What is ISO 27001?
ISO/IEC 27001:2022 is the international standard for an Information Security Management System (ISMS). It defines how an organisation systematically identifies information assets, assesses threats, selects controls (Annex A lists 93 of them across 4 themes), implements them, and continuously improves. Certification — issued by an accredited body after a third-party audit — is a globally recognised proof of security maturity, required by most enterprise customers and many regulators worldwide.
ISO 27001 is structured in two parts: the main clauses (4–10) that define the management system requirements — context, leadership, planning, support, operation, performance evaluation, improvement — and Annex A, which lists the 93 specific security controls grouped into four themes: organisational (37 controls), people (8), physical (14), and technological (34).

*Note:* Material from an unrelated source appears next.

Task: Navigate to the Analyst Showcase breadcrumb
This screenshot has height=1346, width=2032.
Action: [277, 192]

An organisation doesn't have to implement all 93 controls — only those determined necessary by the risk assessment. The Statement of Applicability (SoA) documents which Annex A controls apply, which are excluded, and why. Auditors examine the SoA to confirm risk-based reasoning is sound and that excluded controls are genuinely irrelevant.

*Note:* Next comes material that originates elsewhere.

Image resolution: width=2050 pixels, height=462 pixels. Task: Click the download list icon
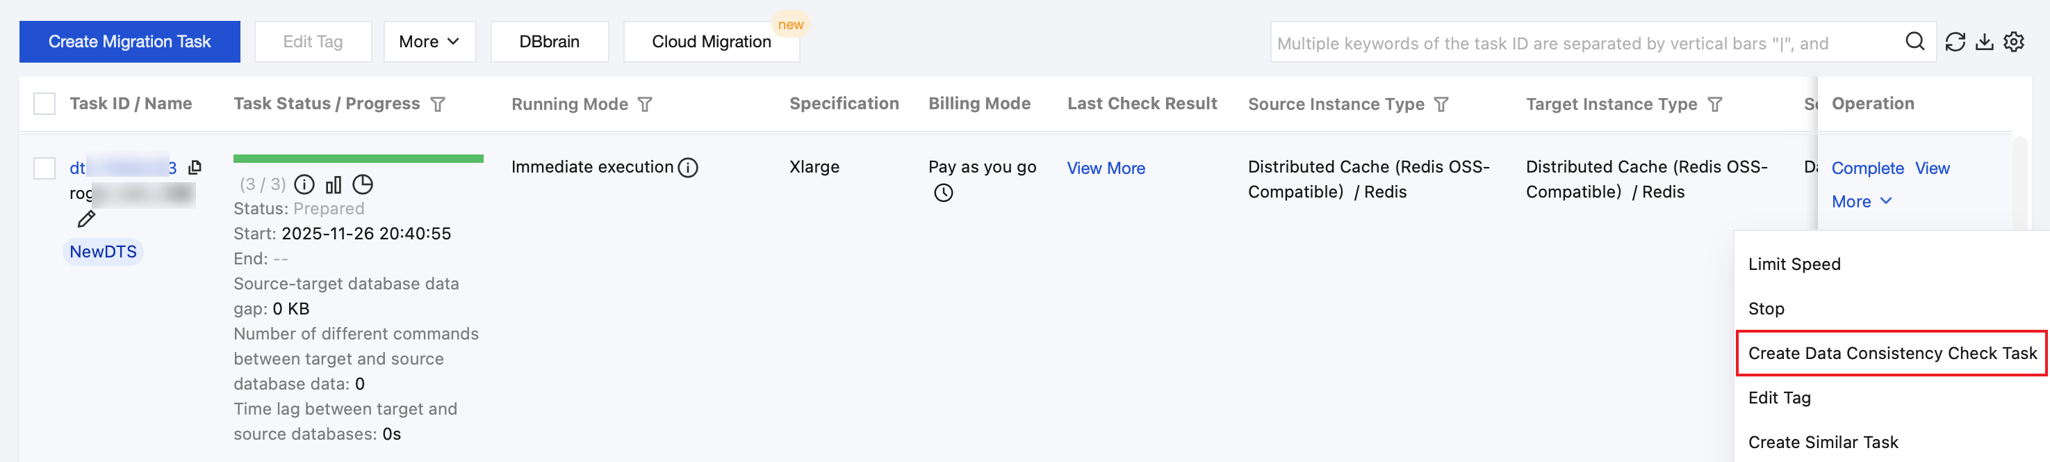tap(1985, 41)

Certification follows a two-stage external audit by a UKAS / ANAB / IAS-accredited body. Stage 1 is documentation review (typically 1–2 days). Stage 2 is operational verification — interviews, evidence sampling, technical walk-throughs (typically 3–5 days for SMEs, 1–2 weeks for enterprises). Certificates are valid for 3 years, with annual surveillance audits in years 1 and 2 and a full re-certification in year 3.
Key points
- Latest revision: ISO/IEC 27001:2022 (replaces 2013 revision; 2-year transition ended 2025).
- Two components: management-system clauses (4–10) + 93 Annex A controls.
- Required Statement of Applicability documents control selection and exclusions.
- Three-year certification cycle with annual surveillance audits.
- Roughly 70% control overlap with SOC 2 Trust Services Criteria.